Bigger picture: Shipments from J&J will be limited at first, with just a few million vaccines going out immediately, but the company has a deal to supply 100M doses by the end of June. The single-shot product had an overall efficacy rate of about 66% in the Phase 3 clinical trial, and the U.S. arm of the trial showed an efficacy rate of about 72% and of 85% when protecting against severe or critical disease. The lower efficacy rate compared than rivals is raising concerns that some people may opt to wait for other vaccines, but shares of JNJ are still up 3.5% premarket to $164.
"Be careful when you try to parse this percent versus that," Dr. Anthony Fauci told NBC's Meet The Press. "They were not compared head-to-head. They were compared under different circumstances. All three of them are really quite good and people should take the one that's most available to them."
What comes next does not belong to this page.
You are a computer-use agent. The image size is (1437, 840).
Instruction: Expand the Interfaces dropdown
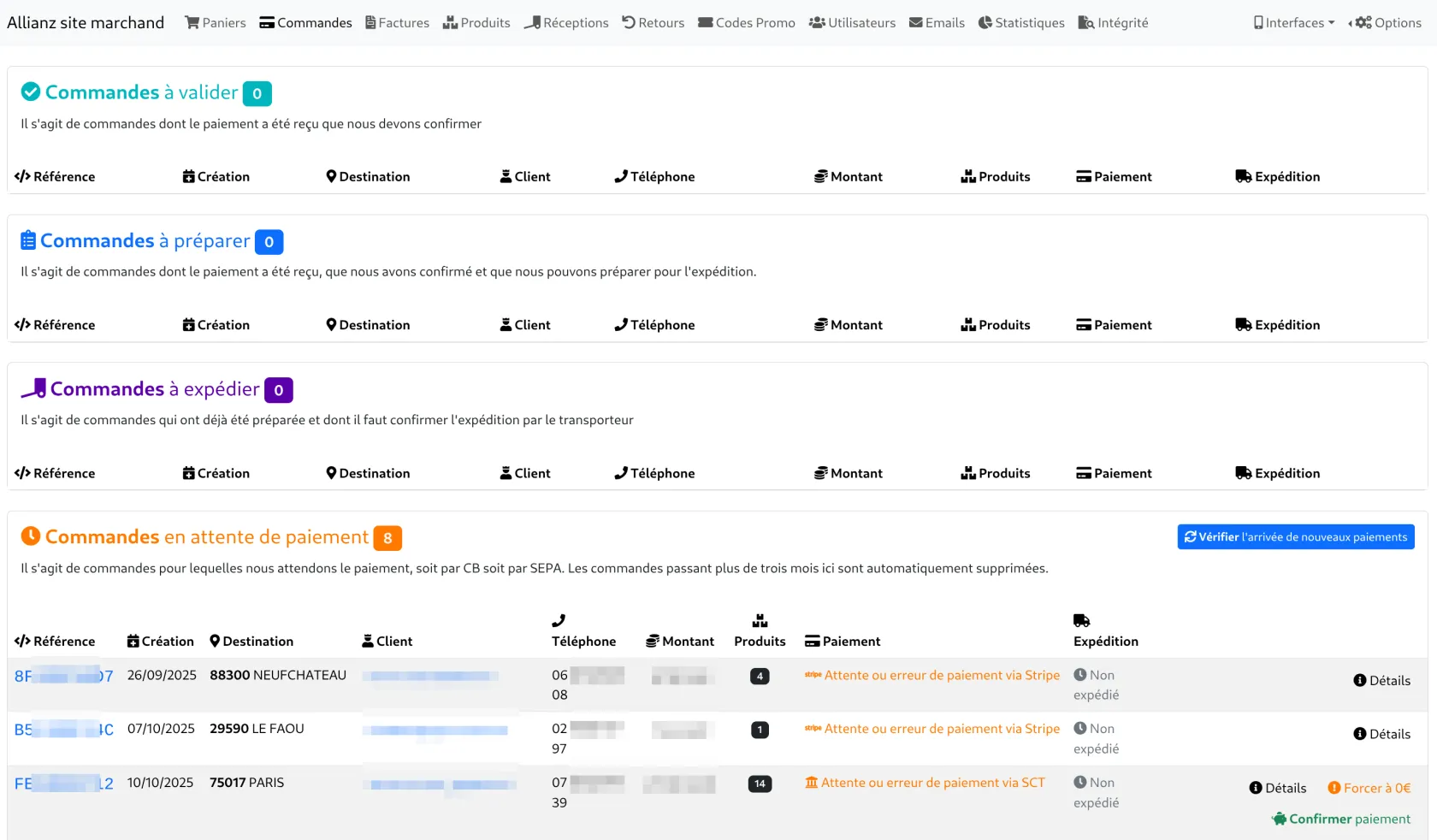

Outlook: As of Sunday night, 49.8M people across the U.S. (15% of the population) had received their first coronavirus vaccine, while 24.8M people (7.5% of the population) had received two doses, according to the CDC. J&J has said it plans to ship the vaccine, which contains five doses per vial, at 36 to 46 degrees Fahrenheit. That compares to the ultra-cold freezers that are needed for Pfizer's vaccine - between minus 112 and minus 76 degrees Fahrenheit - as well as Moderna's vaccine, which needs to be shipped at 13 below to 5 degrees above zero Fahrenheit. ( 111 comments)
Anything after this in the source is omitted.